Since there's no definition of what that magic might be, there's likewise no
way to distinguish a "text" file from a "binary" file. All text files are
binary files. The only way to recognize a text file would be to check if
the file matches the local environment's criteria for a "text" file (and
most environments don't have the concept of a "text" file at all).
The cannonical example is CP/M (and Microsoft's products, which harken back
to it). There, if you open a file for writing as a "text" file, every "\n"
that is written becomes "\r\n" on disk, and when you close the file, "\032"
is appended to the end of the file. When you read from the text file, the
reverse operations occur. Windows still does this. The only way you would
could differentiate between a text file and binary file would be to be
armed with this information, then open the target file in binary mode and
check that every byte in the file returns true for isprint() or isspace()

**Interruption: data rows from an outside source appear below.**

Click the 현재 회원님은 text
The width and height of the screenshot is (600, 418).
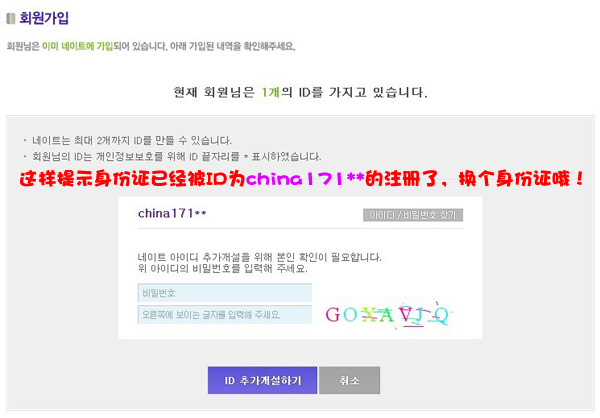214,92
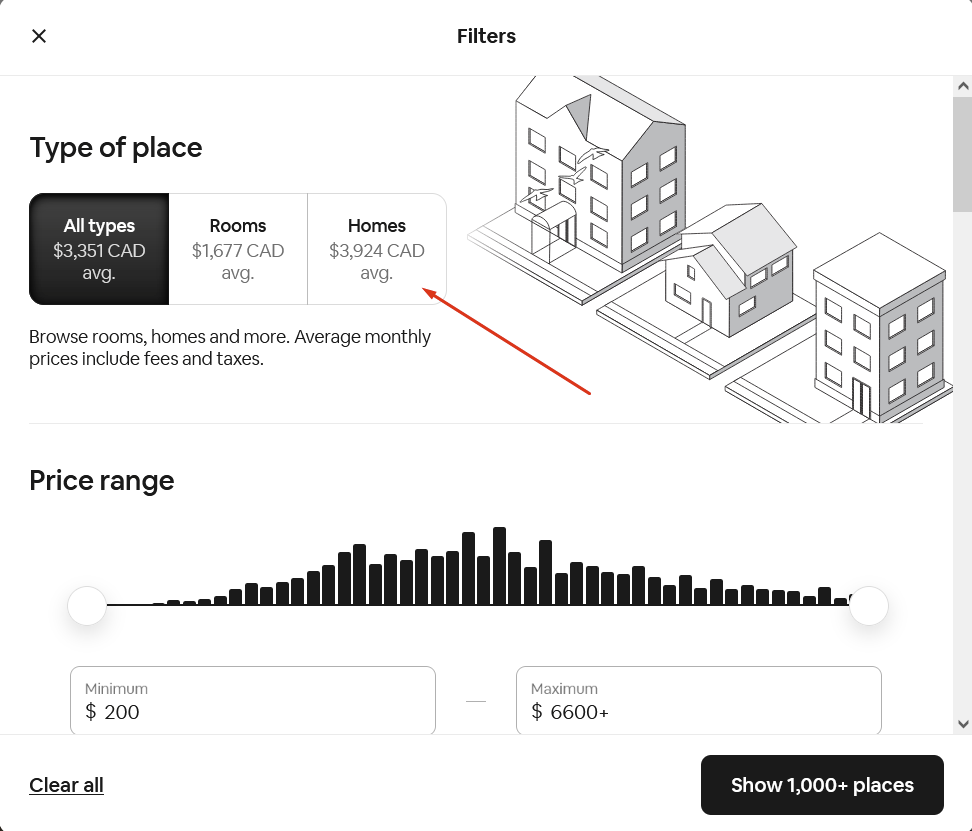The image size is (972, 831).
Task: Select the Homes type of place
Action: 377,248
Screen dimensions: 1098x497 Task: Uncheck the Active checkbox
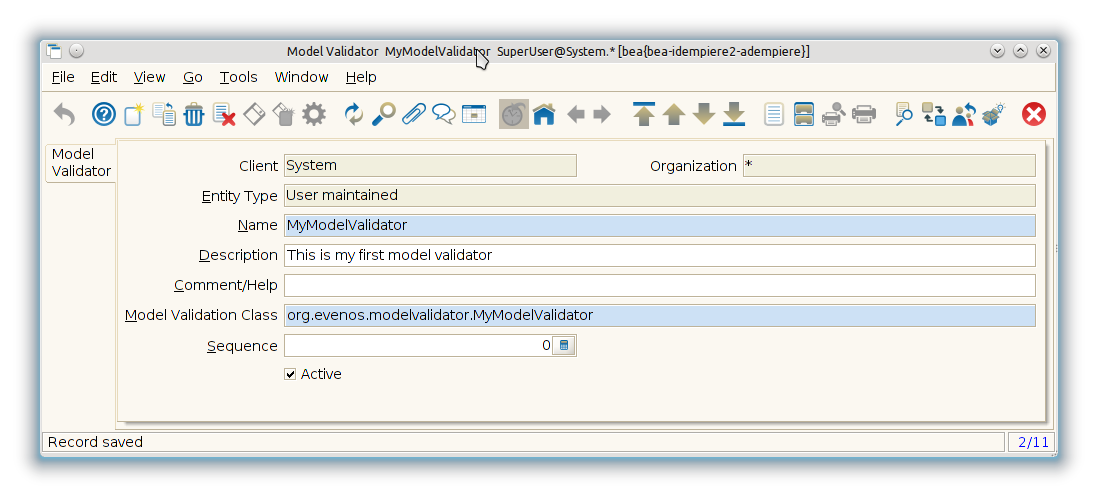click(x=291, y=374)
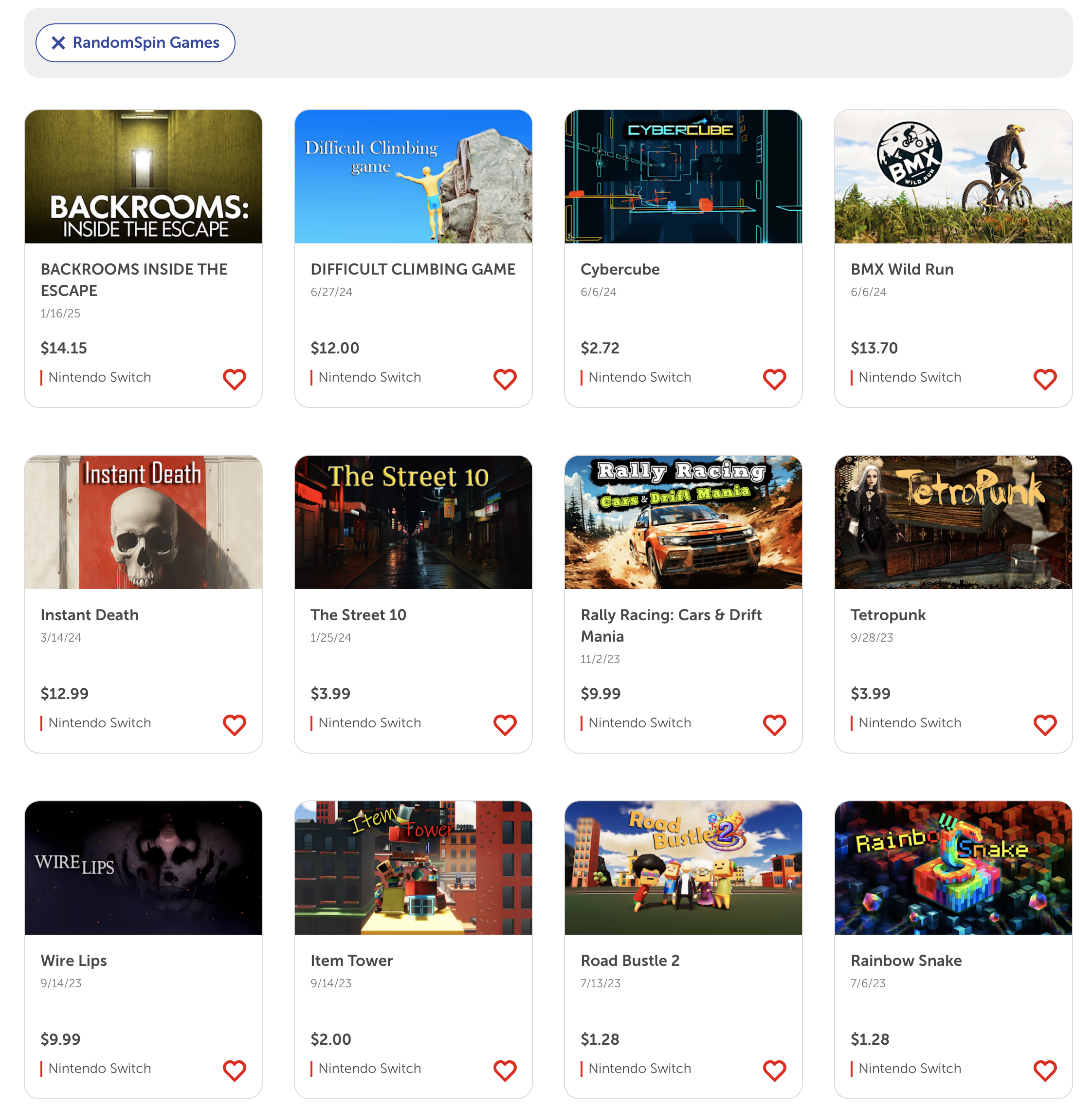Image resolution: width=1092 pixels, height=1109 pixels.
Task: Click Tetropunk's wishlist heart icon
Action: [1044, 724]
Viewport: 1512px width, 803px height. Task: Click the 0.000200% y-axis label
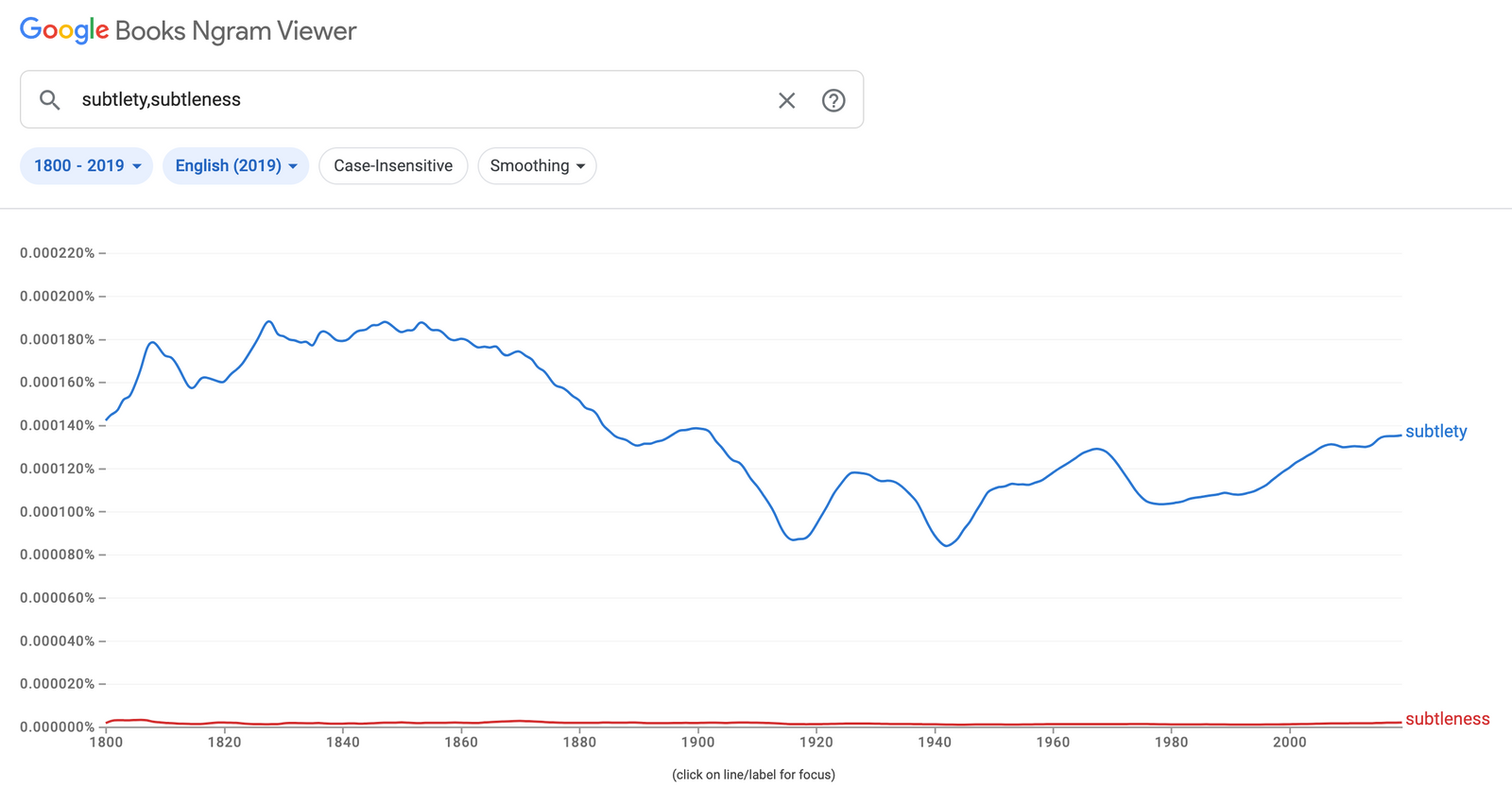58,297
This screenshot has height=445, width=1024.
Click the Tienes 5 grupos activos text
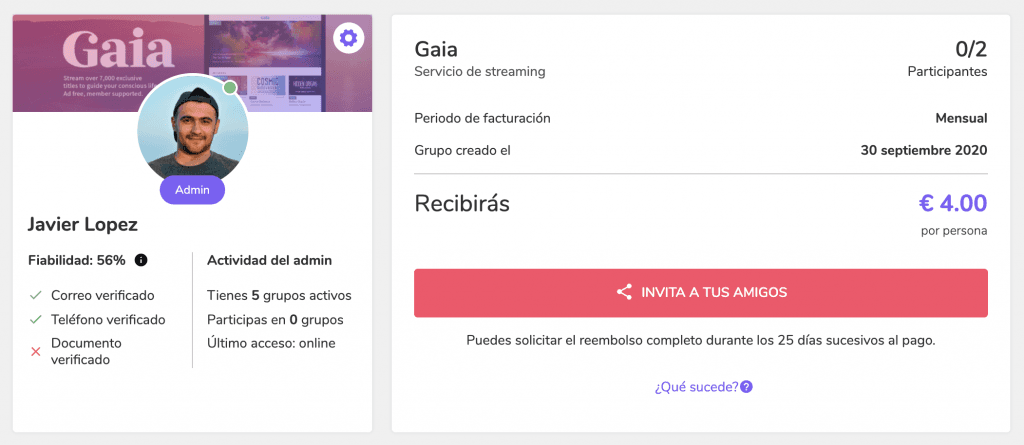click(x=280, y=295)
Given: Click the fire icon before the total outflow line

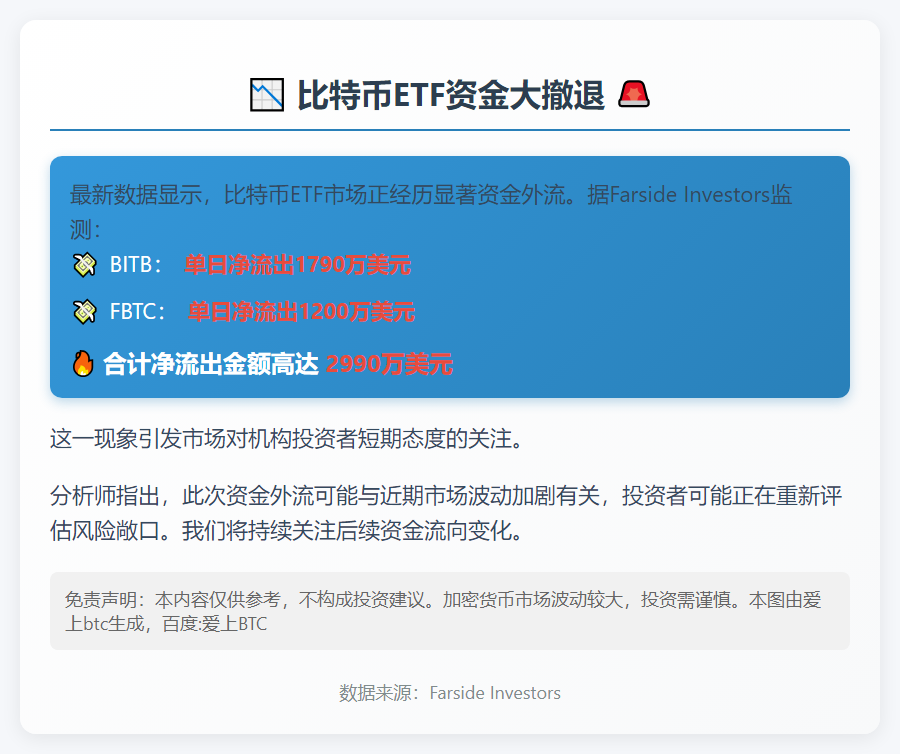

except the last byte in the file, which must equal '\032'. If so, you know
the file is a text file. You don't need to test if the file is a binary
file, since all files are.
It gets more complicated in modern days where multiple character sets and
various encodings are used for text... In that case, the encoding needs to
be indicated within the file somehow and that frequently presumes multibyte
character sets, etc., which already preclude them from being treated as
simple text files in the first place.
Sunner Sun wrote:
Hi, all
Since the OS look both ASCII and binary file as a sequence of bytes, is
there any way to determine the file type except to judge the extension?
Thank you!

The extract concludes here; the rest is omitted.